======== Record excerpts

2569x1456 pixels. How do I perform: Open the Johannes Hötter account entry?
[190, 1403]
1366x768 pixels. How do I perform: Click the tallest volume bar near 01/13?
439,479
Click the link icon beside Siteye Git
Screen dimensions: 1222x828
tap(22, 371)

================

**Exercise:**
Your task is to restate, word for word, each line from the one that includes "1366x768 pixels. How" to the end of the records, with both ends included and nothing else.

**Exercise result:**
1366x768 pixels. How do I perform: Click the tallest volume bar near 01/13?
439,479
Click the link icon beside Siteye Git
Screen dimensions: 1222x828
tap(22, 371)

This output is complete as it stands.